New research papers from sleep scientists, featured in the November issue of Science magazine, reach opposite conclusions.
Robert Stickgold, a professor at the Department of Psychiatry at Harvard Medical School, produced research he believes provides compelling evidence that the mind works hard at night.
"The brain is taking information and helping us put it into a form that we can understand," Stickgold said. "Understanding the complexity of the world is one of our brain’s most difficult tasks. It needs more than our hours of awake time to get the job done."
Across the divide is Jerome Siegel, a researcher at the Center for Sleep Research of the Department of Veterans Affairs. Siegel’s analysis, which looks into dozens of studies done on dreams and learning, found no evidence that the sleeping mind does anything important.
"Since the beginning, there have been all sorts of theories about what happens when we sleep and dream," Siegel said. "Hundreds of years ago, people said we dreamt to get in contact with our ancestors. The latest theory gaining some acceptance is that our brain is solving problems and helping us learn. There is no evidence of that."
Both scientists pronounce their evidence as solid.
In Stickgold’s experiment, people were given complex problems to solve and tested on their solutions over the next several days. Some of the people were allowed to reach REM sleep (the deepest form of sleep), while others were kept awake.
Stickgold says the people allowed a full night’s REM sleep improved more than the sleepless subjects. He believes the research suggests that part of the brain uses weak traces of memory to produce dreams while another part assimilates new information, putting it in order and helping the brain understand it.
In its simplest form, Stickgold’s research suggests that the common anecdote of people going to sleep with a problem on their mind and waking up with a solution has scientific backing.
Siegel’s sees other explanations for why the people allowed to sleep in Stickgold’s experiment appeared to better solve their problems.
"There is a great deal of stress involved in depriving someone of REM sleep," he said. "That stress can make someone perform worse."
Siegel said that when animals were put through similar tests, they performed as Stickgold might expect. But when a less stressful way was found to deprive them of REM sleep, they were not outdone by the animals allowed REM sleep, Siegel said.
Outside observers seem to fall on both sides.
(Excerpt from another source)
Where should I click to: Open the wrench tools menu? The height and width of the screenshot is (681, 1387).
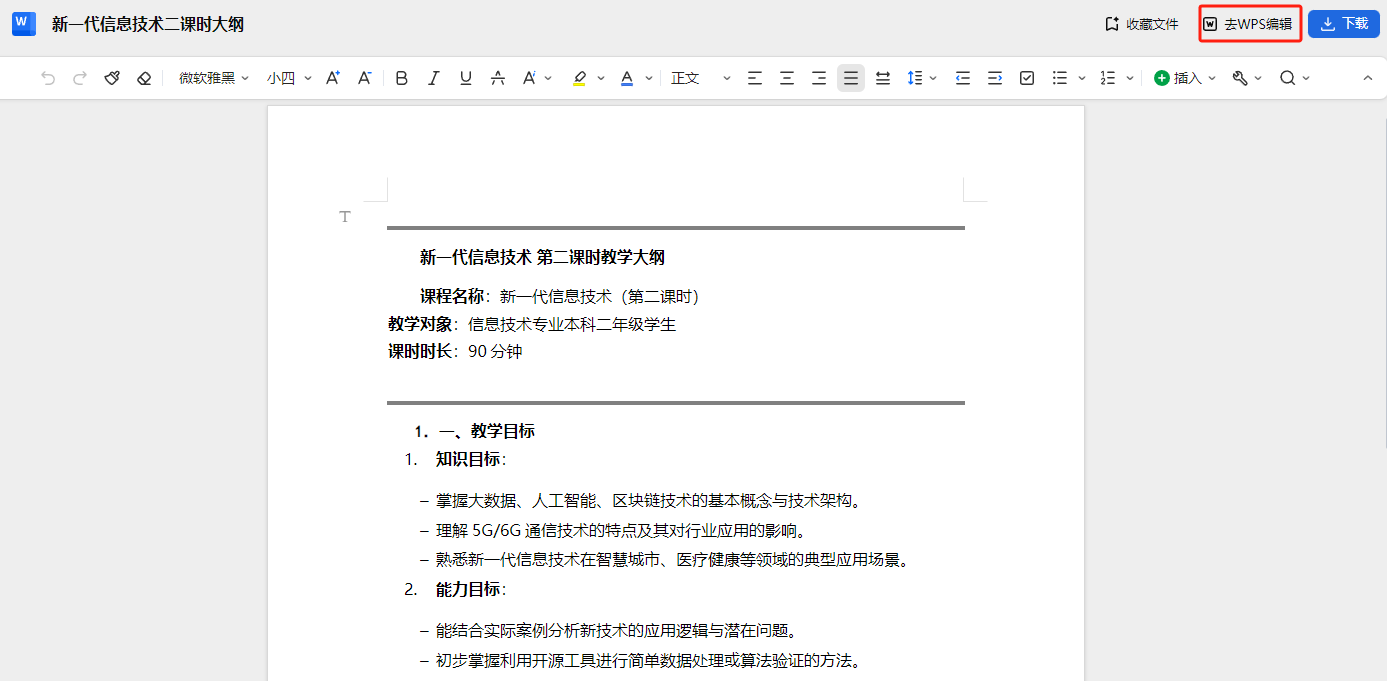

"It seems clear that the brain does help us learn and process information while we sleep," said Russ Carter, a psychiatrist at the Leonard Institute in Austin, Texas. "Any college student who takes enough tests knows they have better access to the information in their head after a good night of rest."
Linda Sveena, a sleep researcher at Ohio University, takes the other side.
"We know people perform better after a night of sleep, but we don’t know that their brain is working to process information while they sleep," Sveena said. "The evidence of this is scant."
While disagreeing on most of the particulars, all the researchers agree that it is unhealthy to go for a long period without a full night’s sleep.